— Directions for this task —
The whole listing below should be duplicated exactly, with nothing left out.

— Records provided —
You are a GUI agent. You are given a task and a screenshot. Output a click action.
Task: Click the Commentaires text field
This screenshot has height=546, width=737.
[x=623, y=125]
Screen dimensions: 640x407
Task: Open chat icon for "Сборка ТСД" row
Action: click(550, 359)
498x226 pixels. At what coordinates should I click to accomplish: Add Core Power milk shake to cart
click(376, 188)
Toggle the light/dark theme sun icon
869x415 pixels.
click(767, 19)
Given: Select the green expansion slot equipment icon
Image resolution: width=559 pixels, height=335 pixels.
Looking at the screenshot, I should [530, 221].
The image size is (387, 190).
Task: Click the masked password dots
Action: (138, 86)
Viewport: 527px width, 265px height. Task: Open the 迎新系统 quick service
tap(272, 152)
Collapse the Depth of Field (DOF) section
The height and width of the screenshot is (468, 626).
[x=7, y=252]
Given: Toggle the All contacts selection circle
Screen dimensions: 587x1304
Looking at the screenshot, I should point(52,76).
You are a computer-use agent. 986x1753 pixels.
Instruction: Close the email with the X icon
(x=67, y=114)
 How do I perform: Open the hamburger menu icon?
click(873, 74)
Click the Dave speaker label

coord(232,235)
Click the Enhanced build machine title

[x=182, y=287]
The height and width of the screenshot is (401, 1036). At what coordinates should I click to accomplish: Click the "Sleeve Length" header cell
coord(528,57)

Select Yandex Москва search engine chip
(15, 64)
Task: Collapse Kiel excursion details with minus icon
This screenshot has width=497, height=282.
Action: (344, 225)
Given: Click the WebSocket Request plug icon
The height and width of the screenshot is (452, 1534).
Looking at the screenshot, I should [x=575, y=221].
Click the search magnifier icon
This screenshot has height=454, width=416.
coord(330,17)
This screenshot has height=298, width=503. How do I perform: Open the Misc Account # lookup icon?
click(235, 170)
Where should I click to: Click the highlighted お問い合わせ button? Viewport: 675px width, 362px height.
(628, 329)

— Answer to this problem —
You are a GUI agent. You are given a task and a screenshot. Output a click action.
Task: Click the Commentaires text field
This screenshot has height=546, width=737.
[x=623, y=125]
Screen dimensions: 640x407
Task: Open chat icon for "Сборка ТСД" row
Action: click(550, 359)
498x226 pixels. At what coordinates should I click to accomplish: Add Core Power milk shake to cart
click(376, 188)
Toggle the light/dark theme sun icon
869x415 pixels.
click(767, 19)
Given: Select the green expansion slot equipment icon
Image resolution: width=559 pixels, height=335 pixels.
Looking at the screenshot, I should [530, 221].
The image size is (387, 190).
Task: Click the masked password dots
Action: (138, 86)
Viewport: 527px width, 265px height. Task: Open the 迎新系统 quick service
tap(272, 152)
Collapse the Depth of Field (DOF) section
The height and width of the screenshot is (468, 626).
[x=7, y=252]
Given: Toggle the All contacts selection circle
Screen dimensions: 587x1304
Looking at the screenshot, I should point(52,76).
You are a computer-use agent. 986x1753 pixels.
Instruction: Close the email with the X icon
(x=67, y=114)
 How do I perform: Open the hamburger menu icon?
click(873, 74)
Click the Dave speaker label

coord(232,235)
Click the Enhanced build machine title

[x=182, y=287]
The height and width of the screenshot is (401, 1036). At what coordinates should I click to accomplish: Click the "Sleeve Length" header cell
coord(528,57)

Select Yandex Москва search engine chip
(15, 64)
Task: Collapse Kiel excursion details with minus icon
This screenshot has width=497, height=282.
Action: (344, 225)
Given: Click the WebSocket Request plug icon
The height and width of the screenshot is (452, 1534).
Looking at the screenshot, I should [x=575, y=221].
Click the search magnifier icon
This screenshot has height=454, width=416.
coord(330,17)
This screenshot has height=298, width=503. How do I perform: Open the Misc Account # lookup icon?
click(235, 170)
Where should I click to: Click the highlighted お問い合わせ button? Viewport: 675px width, 362px height.
(628, 329)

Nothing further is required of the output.